This article has been translated into العربية, বাংলা, Deutsch, Español, Suomi, Français, हिन्दी, Magyar, Italiano, Bahasa Melayu and Polski.
April 20, 2021
Written by: James Priest, Brooke Wolford, Nirmal Vadgama, Sophie Limou, M Medina Gomez, Atanu Kumar Dutta, Claudia Schurmann, Fauzan Ahmad, Jamal Nasir, Kumar Veerapen
Note: The COVID-19 Host Genetics Initiative (HGI) represents a consortium of over 2000 scientists from over 54 countries working collaboratively to share data, ideas, recruit patients and disseminate our findings. For a primer on our study design, please read our inaugural blog post. Our research is iterative, and we summarize our new results via blog posts and on the results section of our website. Finally, if any vocabulary here is unfamiliar, please send us an email at hgi-faq@icda.bio—we’d be happy to update the information here to provide more clarity
Infection with SARS-CoV-2 in humans produces a wide range of outcomes, from no symptoms or a mild flu-like illness to severe disease that can cause death.

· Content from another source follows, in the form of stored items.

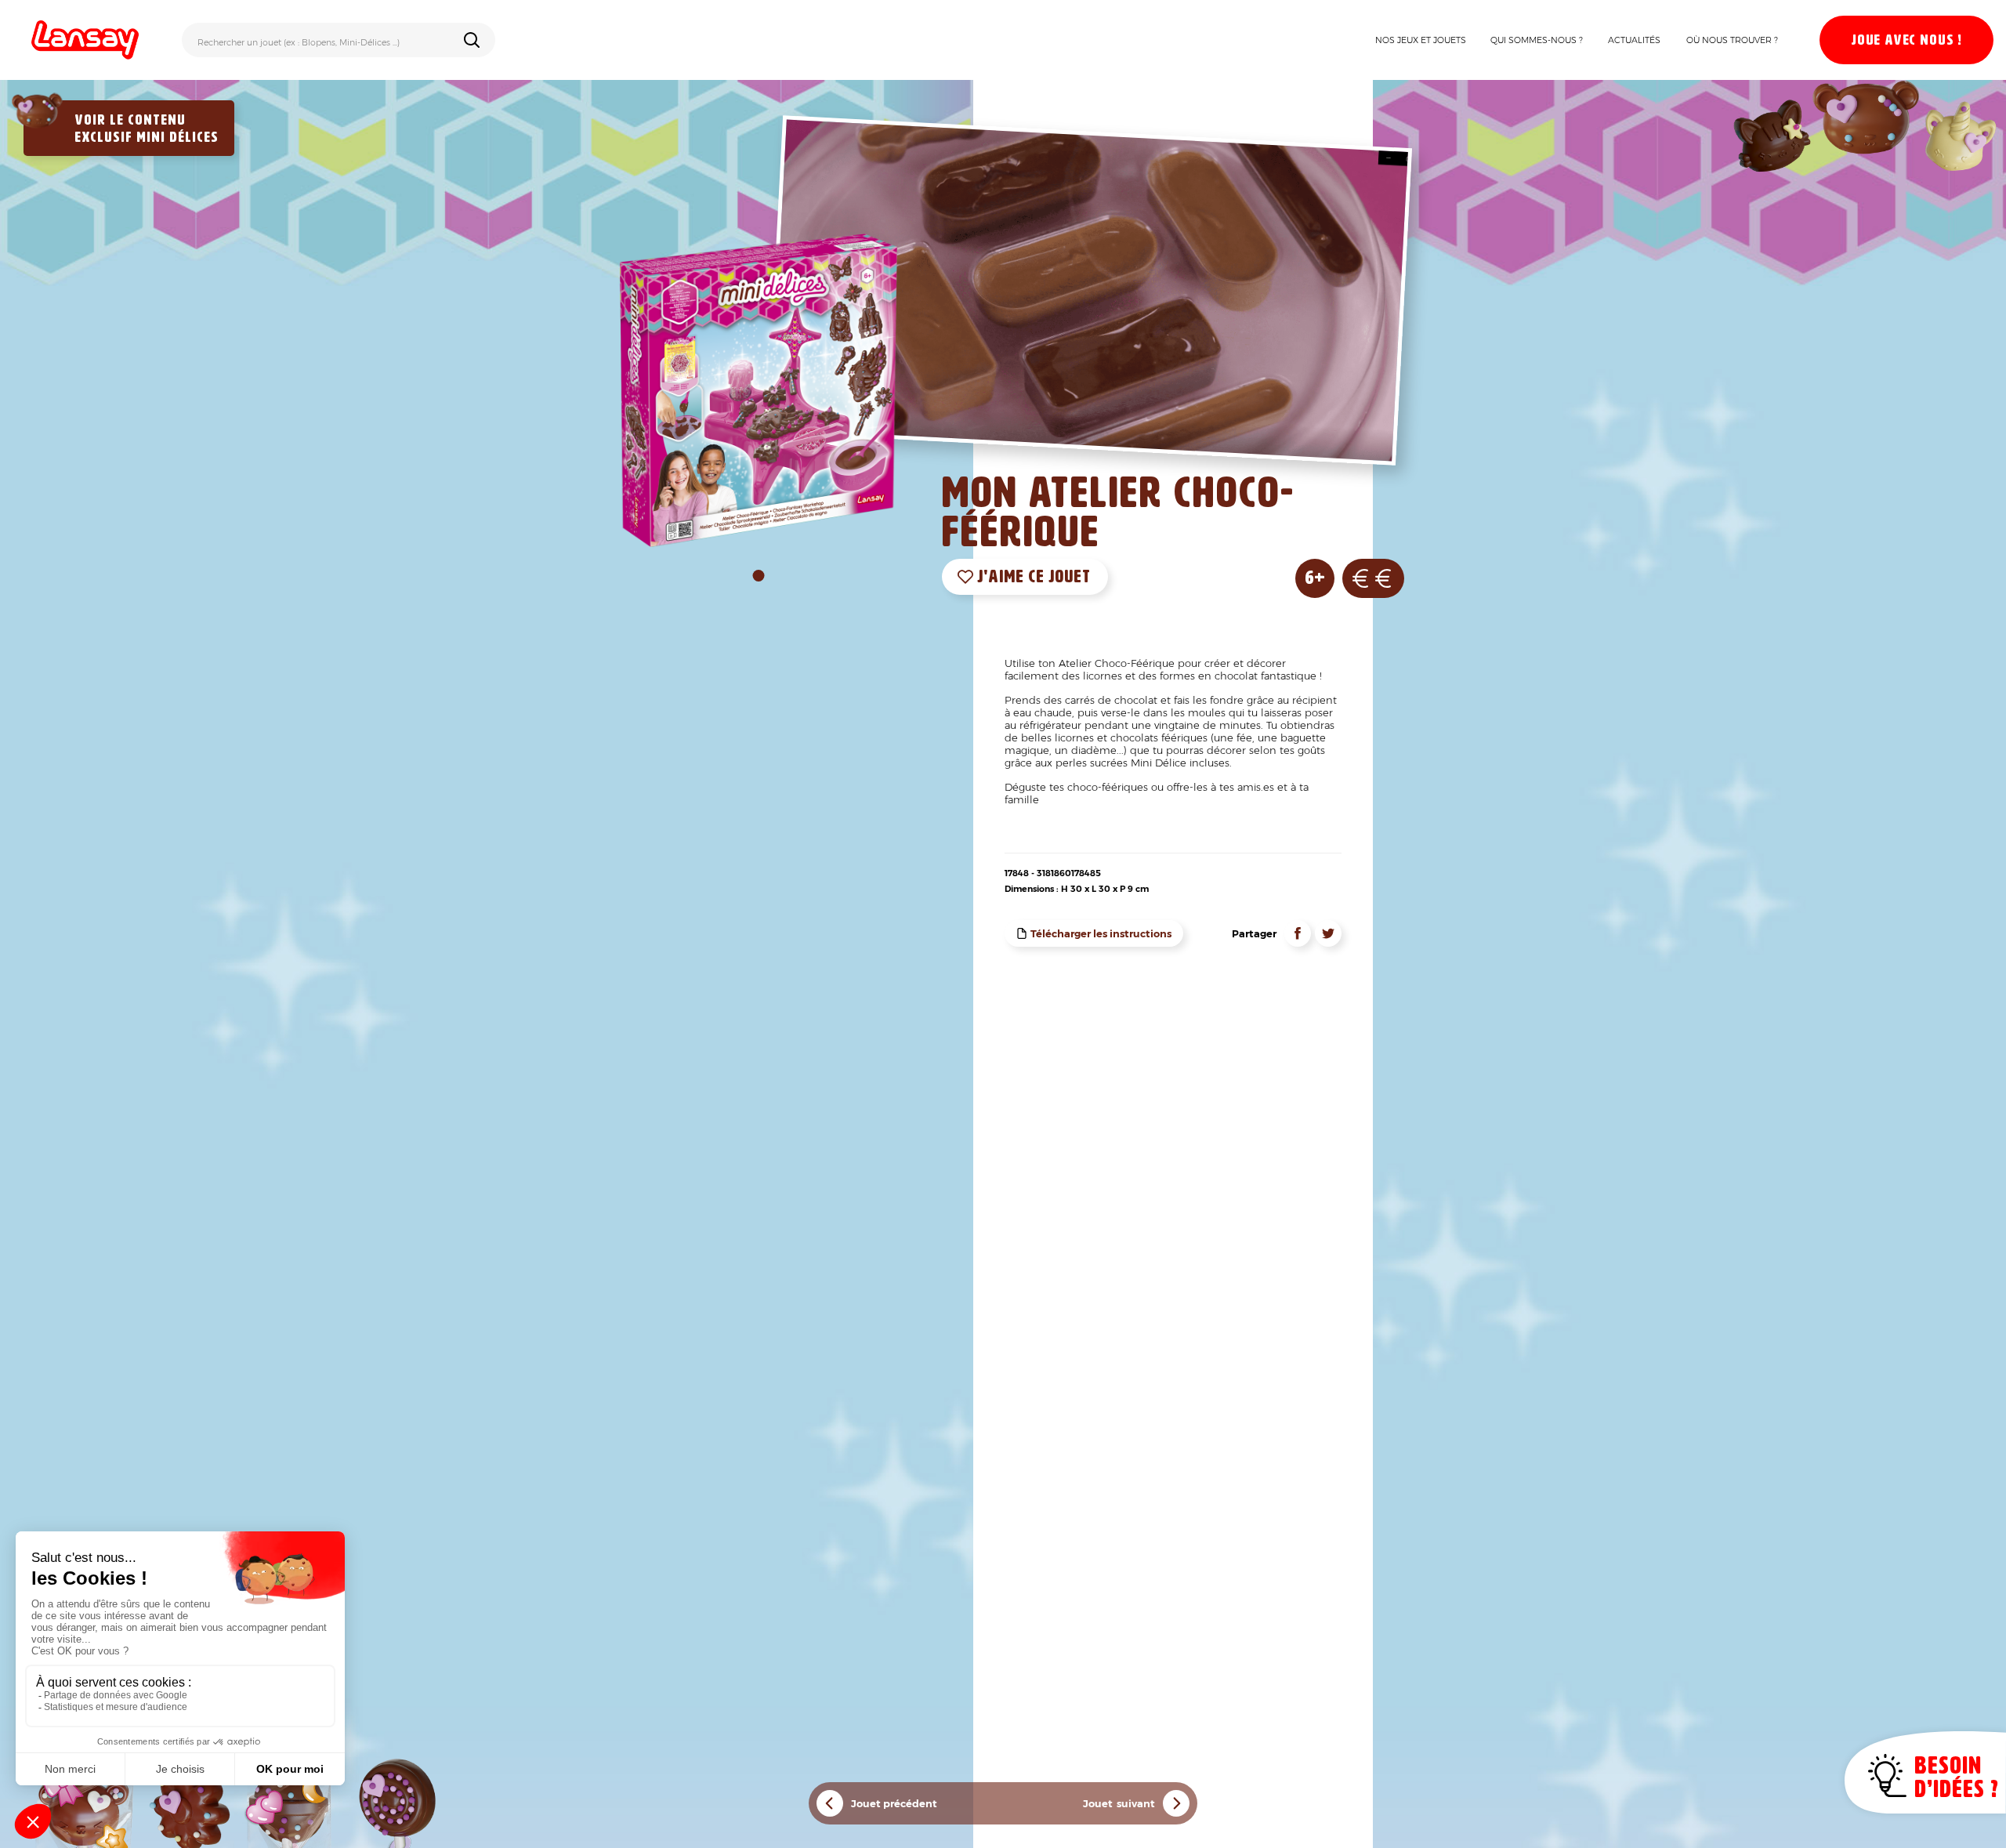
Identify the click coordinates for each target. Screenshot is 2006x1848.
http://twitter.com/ (1328, 933)
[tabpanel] (758, 390)
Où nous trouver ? (1732, 39)
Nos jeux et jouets (1420, 39)
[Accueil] (85, 39)
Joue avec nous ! (1906, 41)
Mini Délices (177, 138)
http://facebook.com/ (1297, 933)
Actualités (1634, 39)
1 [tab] (759, 576)
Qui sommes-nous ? (1536, 39)
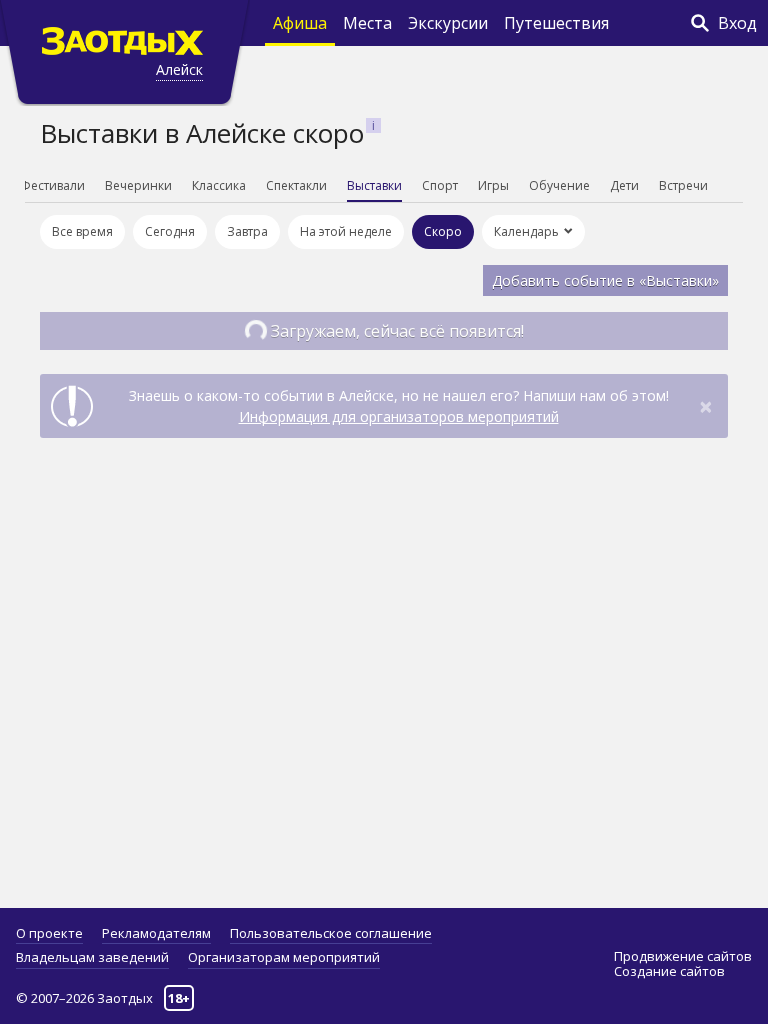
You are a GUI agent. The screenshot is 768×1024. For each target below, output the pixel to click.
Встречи (683, 185)
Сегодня (170, 231)
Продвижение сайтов (683, 956)
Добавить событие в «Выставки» (605, 280)
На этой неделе (346, 231)
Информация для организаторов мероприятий (399, 416)
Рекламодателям (156, 933)
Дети (624, 185)
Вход (737, 23)
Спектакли (296, 185)
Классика (219, 185)
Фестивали (52, 185)
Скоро (443, 231)
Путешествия (556, 23)
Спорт (440, 185)
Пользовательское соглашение (331, 933)
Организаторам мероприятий (284, 957)
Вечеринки (138, 185)
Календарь (526, 231)
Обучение (559, 185)
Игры (493, 185)
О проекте (49, 933)
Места (367, 23)
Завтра (247, 231)
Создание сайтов (669, 971)
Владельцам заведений (92, 957)
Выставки (374, 185)
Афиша (300, 23)
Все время (82, 231)
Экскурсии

Older people or people affected with other health problems are at the greatest risk of death from SARS-CoV2 infection, but even younger people can be affected with severe disease or may die. The COVID-19 Host Genetics Initiative (HGI) was formed to try and understand how human genetic variation influences which people might be protected from or susceptible to severe disease from SARS-CoV-2 infection.
Our study focuses on understanding the relationship between genetic variation and disease severity and susceptibility in humans who are infected with SARS-CoV-2 (host genetics). Our study is not looking at the genetic code of the virus itself (viral genetics) which is being studied by other groups of fantastic scientists around the globe. Both efforts are important for informing the development of vaccines, treatments, and tests to detect SARS-CoV-2 infection.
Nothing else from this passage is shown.